▶ [EXTRACTED DATA]
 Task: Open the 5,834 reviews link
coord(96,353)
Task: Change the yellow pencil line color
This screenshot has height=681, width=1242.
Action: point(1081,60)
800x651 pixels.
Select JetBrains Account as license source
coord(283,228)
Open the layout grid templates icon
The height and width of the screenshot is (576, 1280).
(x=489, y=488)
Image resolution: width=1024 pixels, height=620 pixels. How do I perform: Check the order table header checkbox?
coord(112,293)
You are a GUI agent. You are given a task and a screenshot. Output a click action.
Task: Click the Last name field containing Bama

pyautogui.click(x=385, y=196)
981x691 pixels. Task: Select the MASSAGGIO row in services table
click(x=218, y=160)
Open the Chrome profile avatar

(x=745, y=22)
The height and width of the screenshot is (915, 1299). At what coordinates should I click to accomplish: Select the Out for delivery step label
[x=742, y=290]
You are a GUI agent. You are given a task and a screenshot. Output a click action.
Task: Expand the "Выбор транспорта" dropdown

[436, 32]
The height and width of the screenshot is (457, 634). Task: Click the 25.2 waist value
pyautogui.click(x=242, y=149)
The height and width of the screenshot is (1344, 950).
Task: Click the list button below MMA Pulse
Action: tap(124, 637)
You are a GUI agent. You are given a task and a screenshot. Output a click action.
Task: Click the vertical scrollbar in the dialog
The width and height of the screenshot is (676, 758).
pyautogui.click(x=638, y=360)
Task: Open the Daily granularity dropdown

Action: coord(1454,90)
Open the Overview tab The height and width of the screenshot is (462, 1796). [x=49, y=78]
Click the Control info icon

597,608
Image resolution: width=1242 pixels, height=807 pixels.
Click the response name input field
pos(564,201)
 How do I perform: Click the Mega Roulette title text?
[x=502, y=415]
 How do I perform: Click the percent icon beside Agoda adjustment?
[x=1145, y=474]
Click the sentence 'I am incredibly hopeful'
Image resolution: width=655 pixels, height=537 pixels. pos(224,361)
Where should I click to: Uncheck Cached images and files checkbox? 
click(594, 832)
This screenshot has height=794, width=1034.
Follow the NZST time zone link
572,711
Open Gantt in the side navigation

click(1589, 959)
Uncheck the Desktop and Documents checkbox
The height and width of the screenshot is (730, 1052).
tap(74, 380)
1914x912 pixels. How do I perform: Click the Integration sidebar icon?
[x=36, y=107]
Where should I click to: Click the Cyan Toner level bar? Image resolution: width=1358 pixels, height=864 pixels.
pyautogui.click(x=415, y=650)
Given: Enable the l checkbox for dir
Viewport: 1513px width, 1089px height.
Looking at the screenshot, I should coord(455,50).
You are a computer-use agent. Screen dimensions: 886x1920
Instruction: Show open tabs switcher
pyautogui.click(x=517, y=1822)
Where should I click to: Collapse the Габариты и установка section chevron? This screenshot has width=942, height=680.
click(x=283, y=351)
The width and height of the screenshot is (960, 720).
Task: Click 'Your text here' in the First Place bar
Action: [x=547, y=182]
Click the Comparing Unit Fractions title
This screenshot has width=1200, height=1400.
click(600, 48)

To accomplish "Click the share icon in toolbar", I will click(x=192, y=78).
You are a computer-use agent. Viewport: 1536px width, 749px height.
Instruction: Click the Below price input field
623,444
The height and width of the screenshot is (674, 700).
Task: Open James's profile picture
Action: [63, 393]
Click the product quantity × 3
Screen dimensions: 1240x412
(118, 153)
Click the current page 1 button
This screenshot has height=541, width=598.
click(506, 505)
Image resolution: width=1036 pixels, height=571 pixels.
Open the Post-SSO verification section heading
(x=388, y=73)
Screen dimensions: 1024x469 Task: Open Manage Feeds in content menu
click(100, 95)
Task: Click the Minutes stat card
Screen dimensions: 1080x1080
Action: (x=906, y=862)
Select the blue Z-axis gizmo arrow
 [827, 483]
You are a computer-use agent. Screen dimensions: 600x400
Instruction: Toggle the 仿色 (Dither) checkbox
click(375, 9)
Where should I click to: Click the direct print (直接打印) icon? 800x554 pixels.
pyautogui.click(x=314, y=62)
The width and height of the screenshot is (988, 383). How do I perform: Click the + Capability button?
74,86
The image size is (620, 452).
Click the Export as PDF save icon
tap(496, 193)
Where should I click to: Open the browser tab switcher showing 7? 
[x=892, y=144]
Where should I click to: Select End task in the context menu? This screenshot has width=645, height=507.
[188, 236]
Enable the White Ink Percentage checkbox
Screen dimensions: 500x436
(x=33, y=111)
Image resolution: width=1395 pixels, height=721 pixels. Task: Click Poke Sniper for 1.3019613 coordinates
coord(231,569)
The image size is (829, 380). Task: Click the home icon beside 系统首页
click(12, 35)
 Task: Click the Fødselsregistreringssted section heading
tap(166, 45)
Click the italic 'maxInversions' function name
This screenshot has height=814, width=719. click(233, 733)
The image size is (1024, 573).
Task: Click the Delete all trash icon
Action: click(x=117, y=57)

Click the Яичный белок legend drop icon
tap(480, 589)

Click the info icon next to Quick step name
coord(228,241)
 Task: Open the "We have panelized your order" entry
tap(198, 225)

▶ [BRIEF]
Send back all of the entries exactly, with nothing missing.

▶ [THE ANSWER]
 Task: Open the 5,834 reviews link
coord(96,353)
Task: Change the yellow pencil line color
This screenshot has height=681, width=1242.
Action: point(1081,60)
800x651 pixels.
Select JetBrains Account as license source
coord(283,228)
Open the layout grid templates icon
The height and width of the screenshot is (576, 1280).
(x=489, y=488)
Image resolution: width=1024 pixels, height=620 pixels. How do I perform: Check the order table header checkbox?
coord(112,293)
You are a GUI agent. You are given a task and a screenshot. Output a click action.
Task: Click the Last name field containing Bama

pyautogui.click(x=385, y=196)
981x691 pixels. Task: Select the MASSAGGIO row in services table
click(x=218, y=160)
Open the Chrome profile avatar

(x=745, y=22)
The height and width of the screenshot is (915, 1299). At what coordinates should I click to accomplish: Select the Out for delivery step label
[x=742, y=290]
You are a GUI agent. You are given a task and a screenshot. Output a click action.
Task: Expand the "Выбор транспорта" dropdown

[436, 32]
The height and width of the screenshot is (457, 634). Task: Click the 25.2 waist value
pyautogui.click(x=242, y=149)
The height and width of the screenshot is (1344, 950).
Task: Click the list button below MMA Pulse
Action: tap(124, 637)
You are a GUI agent. You are given a task and a screenshot. Output a click action.
Task: Click the vertical scrollbar in the dialog
The width and height of the screenshot is (676, 758).
pyautogui.click(x=638, y=360)
Task: Open the Daily granularity dropdown

Action: coord(1454,90)
Open the Overview tab The height and width of the screenshot is (462, 1796). [x=49, y=78]
Click the Control info icon

597,608
Image resolution: width=1242 pixels, height=807 pixels.
Click the response name input field
pos(564,201)
 How do I perform: Click the Mega Roulette title text?
[x=502, y=415]
 How do I perform: Click the percent icon beside Agoda adjustment?
[x=1145, y=474]
Click the sentence 'I am incredibly hopeful'
Image resolution: width=655 pixels, height=537 pixels. pos(224,361)
Where should I click to: Uncheck Cached images and files checkbox? 
click(594, 832)
This screenshot has height=794, width=1034.
Follow the NZST time zone link
572,711
Open Gantt in the side navigation

click(1589, 959)
Uncheck the Desktop and Documents checkbox
The height and width of the screenshot is (730, 1052).
tap(74, 380)
1914x912 pixels. How do I perform: Click the Integration sidebar icon?
[x=36, y=107]
Where should I click to: Click the Cyan Toner level bar? Image resolution: width=1358 pixels, height=864 pixels.
pyautogui.click(x=415, y=650)
Given: Enable the l checkbox for dir
Viewport: 1513px width, 1089px height.
Looking at the screenshot, I should coord(455,50).
You are a computer-use agent. Screen dimensions: 886x1920
Instruction: Show open tabs switcher
pyautogui.click(x=517, y=1822)
Where should I click to: Collapse the Габариты и установка section chevron? This screenshot has width=942, height=680.
click(x=283, y=351)
The width and height of the screenshot is (960, 720).
Task: Click 'Your text here' in the First Place bar
Action: [x=547, y=182]
Click the Comparing Unit Fractions title
This screenshot has width=1200, height=1400.
click(600, 48)

To accomplish "Click the share icon in toolbar", I will click(x=192, y=78).
You are a computer-use agent. Viewport: 1536px width, 749px height.
Instruction: Click the Below price input field
623,444
The height and width of the screenshot is (674, 700).
Task: Open James's profile picture
Action: [63, 393]
Click the product quantity × 3
Screen dimensions: 1240x412
(118, 153)
Click the current page 1 button
This screenshot has height=541, width=598.
click(506, 505)
Image resolution: width=1036 pixels, height=571 pixels.
Open the Post-SSO verification section heading
(x=388, y=73)
Screen dimensions: 1024x469 Task: Open Manage Feeds in content menu
click(100, 95)
Task: Click the Minutes stat card
Screen dimensions: 1080x1080
Action: (x=906, y=862)
Select the blue Z-axis gizmo arrow
 [827, 483]
You are a computer-use agent. Screen dimensions: 600x400
Instruction: Toggle the 仿色 (Dither) checkbox
click(375, 9)
Where should I click to: Click the direct print (直接打印) icon? 800x554 pixels.
pyautogui.click(x=314, y=62)
The width and height of the screenshot is (988, 383). How do I perform: Click the + Capability button?
74,86
The image size is (620, 452).
Click the Export as PDF save icon
tap(496, 193)
Where should I click to: Open the browser tab switcher showing 7? 
[x=892, y=144]
Where should I click to: Select End task in the context menu? This screenshot has width=645, height=507.
[188, 236]
Enable the White Ink Percentage checkbox
Screen dimensions: 500x436
(x=33, y=111)
Image resolution: width=1395 pixels, height=721 pixels. Task: Click Poke Sniper for 1.3019613 coordinates
coord(231,569)
The image size is (829, 380). Task: Click the home icon beside 系统首页
click(12, 35)
 Task: Click the Fødselsregistreringssted section heading
tap(166, 45)
Click the italic 'maxInversions' function name
This screenshot has height=814, width=719. click(233, 733)
The image size is (1024, 573).
Task: Click the Delete all trash icon
Action: click(x=117, y=57)

Click the Яичный белок legend drop icon
tap(480, 589)

Click the info icon next to Quick step name
coord(228,241)
 Task: Open the "We have panelized your order" entry
tap(198, 225)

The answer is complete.